アジア歴史文化研究所
本研究所は昭和56年(1981)に創設され、今年で38年目を迎えます。その間、国内での研究はもちろん、国内外から研究者を招いたり海外に研究者を派遣したりして、多くの実績をあげてきました。そもそも、わが国はアジア大陸の東端に位置し、その民族・文化ともども中国・朝鮮・韓国・琉球・および東南アジア諸地域と密接な交流があり、その中で成立し発展してきたものです。
別府大学では、これまでも、アジア諸地域にかかわる諸課題についてさまざまな分野で研究活動がすすめられてきました。昭和55年(1980)2月、それまで長期にわたって交流のあった中国科学院古脊椎動物古人類研究所副所長(当時)呉汝康教授を招いて、中国古人類についての特別講義を受け、同年7月には組織的な学術視察団を中国に派遣して、それぞれの専門研究者との交流を深めることができました。この時、中国に派遣された研究者は人類学・考古学を中心とする人類史と仏教美術を専攻する美術史の分野でした。このような経過を受けて、昭和56年4月に本研究所が正式に発足したのです。
本研究所は、アジア諸地域の人文・社会・自然の各分野にわたる問題について調査研究をいっそう発展させるとともに、海外の関連研究機関との交流を深め、あわせて別府大学の研究と教育の発展に寄与するということを目的としております。
本研究所のこれまでの研究・活動内容については、『別府大学アジア歴史文化研究所報』に掲載されています。
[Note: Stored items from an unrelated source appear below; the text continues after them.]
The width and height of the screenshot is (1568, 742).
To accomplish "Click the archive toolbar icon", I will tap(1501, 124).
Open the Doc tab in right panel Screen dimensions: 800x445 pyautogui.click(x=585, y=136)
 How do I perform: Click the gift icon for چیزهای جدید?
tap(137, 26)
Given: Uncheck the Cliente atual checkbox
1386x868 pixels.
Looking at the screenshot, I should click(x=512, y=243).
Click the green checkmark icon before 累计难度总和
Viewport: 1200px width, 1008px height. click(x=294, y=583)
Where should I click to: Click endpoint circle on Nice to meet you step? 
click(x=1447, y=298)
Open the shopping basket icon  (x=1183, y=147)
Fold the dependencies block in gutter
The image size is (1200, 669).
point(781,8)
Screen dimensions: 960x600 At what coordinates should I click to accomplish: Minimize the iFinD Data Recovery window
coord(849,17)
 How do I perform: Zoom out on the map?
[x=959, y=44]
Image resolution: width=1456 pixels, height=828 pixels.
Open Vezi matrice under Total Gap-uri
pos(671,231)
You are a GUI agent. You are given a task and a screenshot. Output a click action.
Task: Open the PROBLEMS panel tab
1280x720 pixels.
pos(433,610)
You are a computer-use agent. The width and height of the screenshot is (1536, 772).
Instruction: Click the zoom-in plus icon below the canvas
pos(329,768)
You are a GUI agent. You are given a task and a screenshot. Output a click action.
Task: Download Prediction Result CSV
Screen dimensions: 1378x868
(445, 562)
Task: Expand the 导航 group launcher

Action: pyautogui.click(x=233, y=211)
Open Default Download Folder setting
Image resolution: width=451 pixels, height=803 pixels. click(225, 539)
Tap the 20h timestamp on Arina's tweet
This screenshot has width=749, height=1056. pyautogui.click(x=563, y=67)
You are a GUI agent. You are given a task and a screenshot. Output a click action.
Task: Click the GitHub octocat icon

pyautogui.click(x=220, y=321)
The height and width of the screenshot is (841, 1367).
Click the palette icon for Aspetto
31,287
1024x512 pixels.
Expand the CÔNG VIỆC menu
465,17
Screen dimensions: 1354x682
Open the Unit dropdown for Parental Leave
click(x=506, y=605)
『別府大学アジア歴史文化研究所報』は創刊号(1983年)以後、第19号まで継続して刊行されており、これらは別府大学機関リポジトリによりインターネット公開されています。
研究活動
現在、歴史・考古研究部門と美術史研究部門がおかれています。
歴史部門
- インドネシアのイスラム改革団体ムハマディヤーの地方支部研究
- 中国宋代史研究
①宋代皇帝独裁体制の研究
②中国前近代における民問信仰の研究
考古部門
- 東北アジアの先史時代の研究
美術史部門
- 日中仏教美術史の比較研究(石窟・石仏を中心として)
企画展の開催
本学附属博物館との共催による企画展(隔年ごと)を博物館本館5階第2展示室にてこれまで5回開催しました。以下に列記すると第1回の企画展は、「お正月を飾る~東アジアの正月文化~」で2001年1月10日~4月27日まで。第2回は「いれる・たてる・あじわう~東アジアのお茶の歴史と文化~」を2003年1月10日~4月28日まで。第3回は「つかむ・すくう・たべる ―東アジアの《箸と匙》の歴史と文化―」を2004年1月18日~2005年4月25日まで。
2007年は第4回「さす・ふせぐ・かぶる―東アジアのかさ〈傘・蓋・笠〉の歴史と文化」のテーマで2007年1月22日~4月25日まで実施しました。なお、2007年3月12日には本学附属幼稚園の年長児を招待してワークショップ「かさにおえかき」、また4月25日には、滋賀大学教授・谷田博幸氏を招聘して記念講演会「傘を持つ人、持たぬ人―絵に読む英国ヴィクトリア朝の傘事情―」を実施しました。企画展中は関心の高い観客の方々が遠方からも訪れて、また、学内では留学生をはじめ日本人学生の授業にも活用されて、きわめて意義深い企画展となりました。
2008年は第5回企画展「東アジアの子どものおもちゃまわす・ふる・とばす」と題して5月12日から7月25日まで実施しました。身近なおもちゃに光をあてて、日本、中国、韓国のおもちゃを展示し、各国の遊びの特徴および歴史等を理解できるようにしました。その際に本研究所所員及び協力依頼した教員にはおもちゃに関するエッセイや歴史、解説を寄稿してもらい冊子を作成しました。また同年7月25日には、展覧会関連のワークショプを計画し、大学付属幼稚園生とその父母を中心に参加を募り、短大の伊藤先生の指導のもとに水鉄砲を作り、出来上がった水鉄砲を実際に使って感触を楽しみました。さらにマンガ・アニメーションの田代先生と白石先生には幼稚園から大学までの過程を別府の名勝を通過しつつ上がる、という別府大学オリジナルの大判双六を作成していただき、それで学生ホールにおいて園児たちに遊んでもらいました。
2009年1月7日には欧日の交流が盛んになっている現状を顧みて、EUに加盟されたスロベニアでの日本文化の受容等について「中欧の国スロベニアと日本の文化交流」と題して、現在スロベニアで日本語および英語の通訳・翻訳家として活躍されるロワン・バルバラ博士に講演をお願いしました。